§ Problem description
Reproduce everything in the listing from the line containing "Screen dimensions: 800x421" down to the end of the listing. Omit the pictures.

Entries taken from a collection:
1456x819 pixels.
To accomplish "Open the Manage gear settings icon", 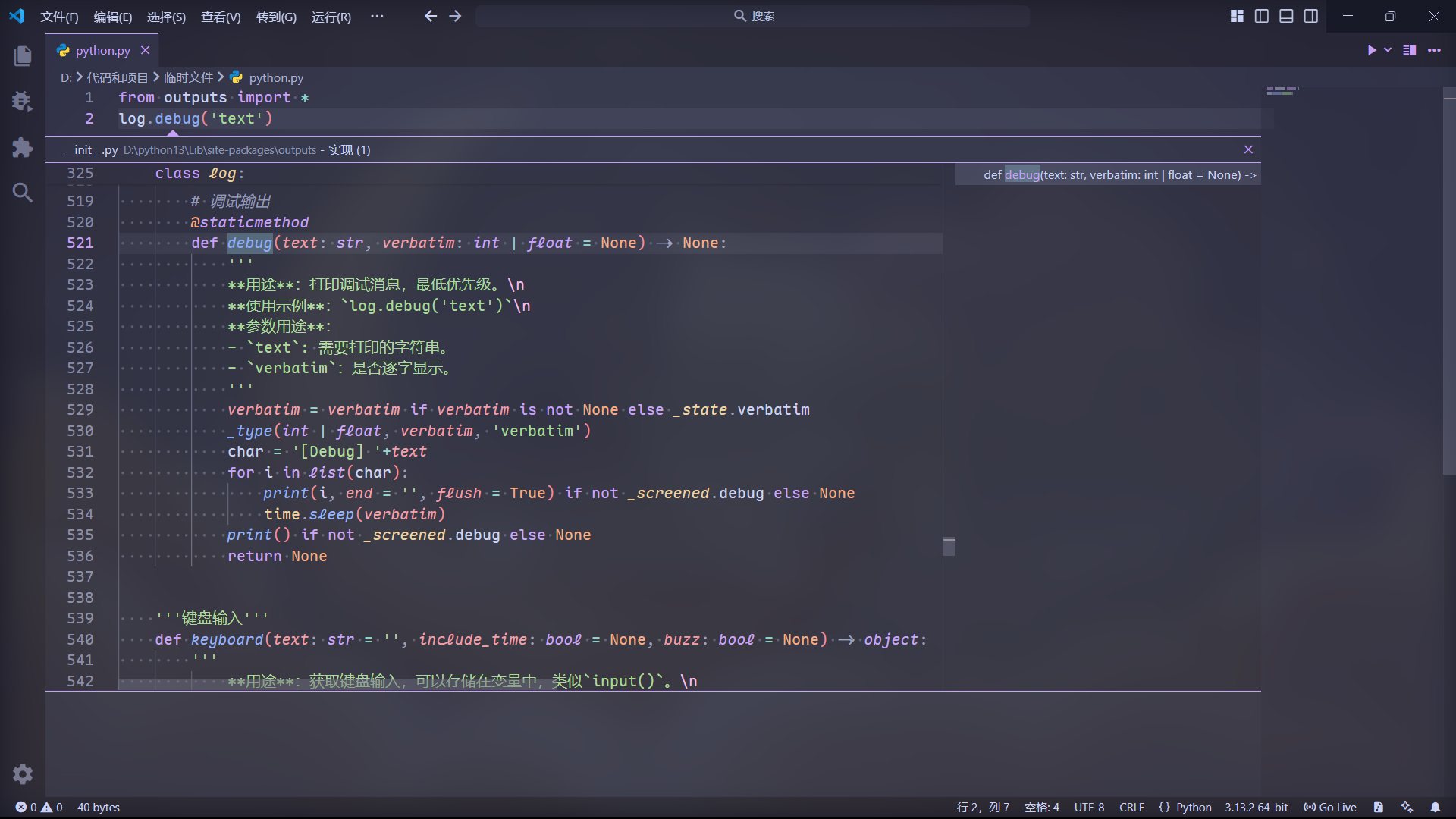I will tap(23, 774).
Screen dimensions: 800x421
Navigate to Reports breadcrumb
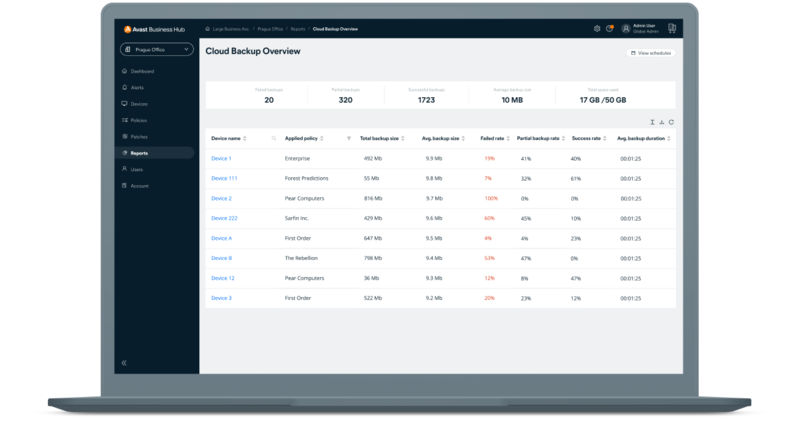pos(294,29)
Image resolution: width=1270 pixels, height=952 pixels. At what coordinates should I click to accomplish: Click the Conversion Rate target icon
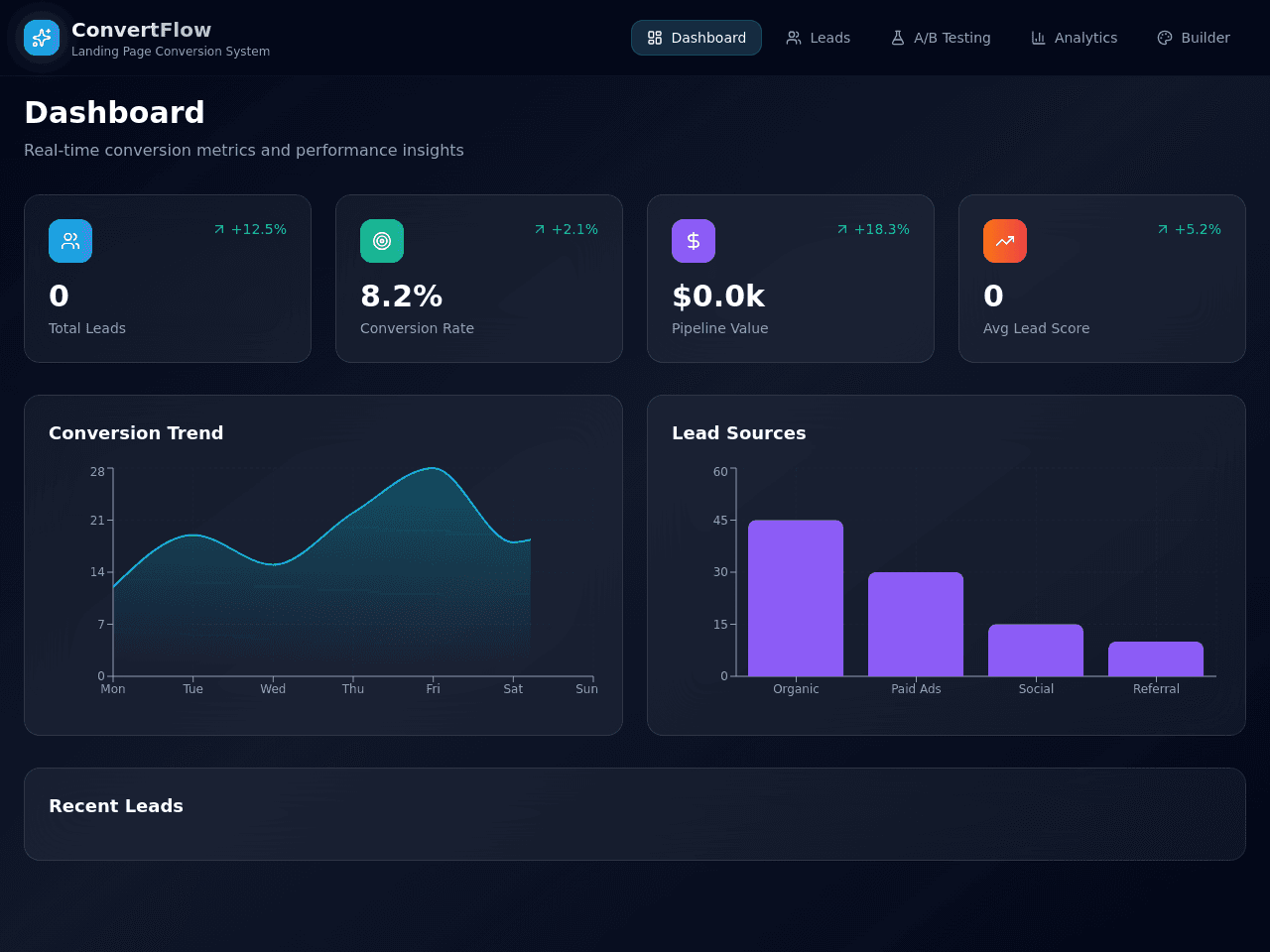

§ Result of the exercise
Screen dimensions: 800x421
Navigate to Reports breadcrumb
pos(294,29)
Image resolution: width=1270 pixels, height=952 pixels. At what coordinates should I click to accomplish: Click the Conversion Rate target icon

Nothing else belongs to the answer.